Some 60% of the wines are consumed in France, with 40% currently heading beyond French borders. This, though, is ripe for change, according to

Cécile Bossan-Redon, MD at Inter Beaujolais.

“We have big possibilities in the export markets, we are not at the maximum at all,” she tells Harpers.

Describing the UK, followed by markets such as Belgium, Netherlands and Sweden, as “strong”, but set against troubles in the traditionally healthy US market down to the 25% “Trump tax” on French wine imports, Bossan-Redon believes that further growth in the West and elsewhere will be driven primarily by change within the Beaujolais region. And that change centres on an evolution in the winemakers and winemaking/viticultural techniques that are coming to the fore.

Bossan-Redon alludes to “three challenges” in the next 10 years.
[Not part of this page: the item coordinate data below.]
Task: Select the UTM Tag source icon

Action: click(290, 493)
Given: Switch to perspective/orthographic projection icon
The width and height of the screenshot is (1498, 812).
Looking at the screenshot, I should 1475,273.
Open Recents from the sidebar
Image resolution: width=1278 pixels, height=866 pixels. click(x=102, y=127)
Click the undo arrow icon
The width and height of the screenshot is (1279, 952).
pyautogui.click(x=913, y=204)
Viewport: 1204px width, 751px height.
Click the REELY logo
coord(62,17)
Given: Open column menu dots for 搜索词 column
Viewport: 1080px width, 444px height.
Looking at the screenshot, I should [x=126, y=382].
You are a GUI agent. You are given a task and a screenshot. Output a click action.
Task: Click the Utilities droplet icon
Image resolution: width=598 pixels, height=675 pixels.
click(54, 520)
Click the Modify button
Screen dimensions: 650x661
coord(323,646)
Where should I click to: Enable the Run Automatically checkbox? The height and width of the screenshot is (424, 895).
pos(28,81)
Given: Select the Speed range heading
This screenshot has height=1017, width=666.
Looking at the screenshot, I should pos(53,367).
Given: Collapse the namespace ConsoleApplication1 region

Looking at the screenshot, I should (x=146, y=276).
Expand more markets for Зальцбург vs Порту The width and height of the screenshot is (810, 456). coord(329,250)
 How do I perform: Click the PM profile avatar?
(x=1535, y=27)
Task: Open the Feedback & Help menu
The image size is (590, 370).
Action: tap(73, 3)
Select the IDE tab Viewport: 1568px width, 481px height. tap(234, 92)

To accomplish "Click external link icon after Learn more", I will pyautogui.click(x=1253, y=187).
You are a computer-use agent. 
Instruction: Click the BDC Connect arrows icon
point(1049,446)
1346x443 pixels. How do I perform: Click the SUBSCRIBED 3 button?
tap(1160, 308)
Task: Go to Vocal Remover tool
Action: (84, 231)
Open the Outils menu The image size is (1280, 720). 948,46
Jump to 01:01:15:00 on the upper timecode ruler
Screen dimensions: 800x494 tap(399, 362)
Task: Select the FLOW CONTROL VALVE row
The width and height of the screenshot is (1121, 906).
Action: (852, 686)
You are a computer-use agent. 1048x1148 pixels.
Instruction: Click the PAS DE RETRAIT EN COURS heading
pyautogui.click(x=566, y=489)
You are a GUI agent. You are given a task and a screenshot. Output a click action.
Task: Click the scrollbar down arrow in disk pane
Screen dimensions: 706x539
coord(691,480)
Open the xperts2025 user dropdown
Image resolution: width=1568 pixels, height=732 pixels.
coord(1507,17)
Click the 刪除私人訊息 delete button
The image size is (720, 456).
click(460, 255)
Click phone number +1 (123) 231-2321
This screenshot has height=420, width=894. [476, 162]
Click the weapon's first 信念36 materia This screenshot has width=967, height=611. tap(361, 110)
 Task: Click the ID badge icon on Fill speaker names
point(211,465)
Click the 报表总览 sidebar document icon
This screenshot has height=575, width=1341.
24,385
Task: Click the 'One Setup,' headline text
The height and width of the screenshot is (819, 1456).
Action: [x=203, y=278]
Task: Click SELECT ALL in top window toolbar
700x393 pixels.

This includes the advancement of an “ecological transition” in the vineyards, with a younger generation driving greater sustainability, but while having to achieve this without the high prices achievable in places such as Bordeaux or Champagne.

The second concerns the structure of the industry in Beaujolais. “We have a lot of small wineries and winemakers, but don’t really have big names, well known on the international markets,” says Bossan-Redon.

The third relates to production costs, with many of the top crus wines on difficult to work slopes and featuring low-yielding older vines, while the vines on flatter sites would benefit from greater efficiencies, such as mechanical harvesting.

Nonetheless, the ‘nouvelle’ or new generation of winemakers, says Bossan-Redon, are making great strides in shaping the future.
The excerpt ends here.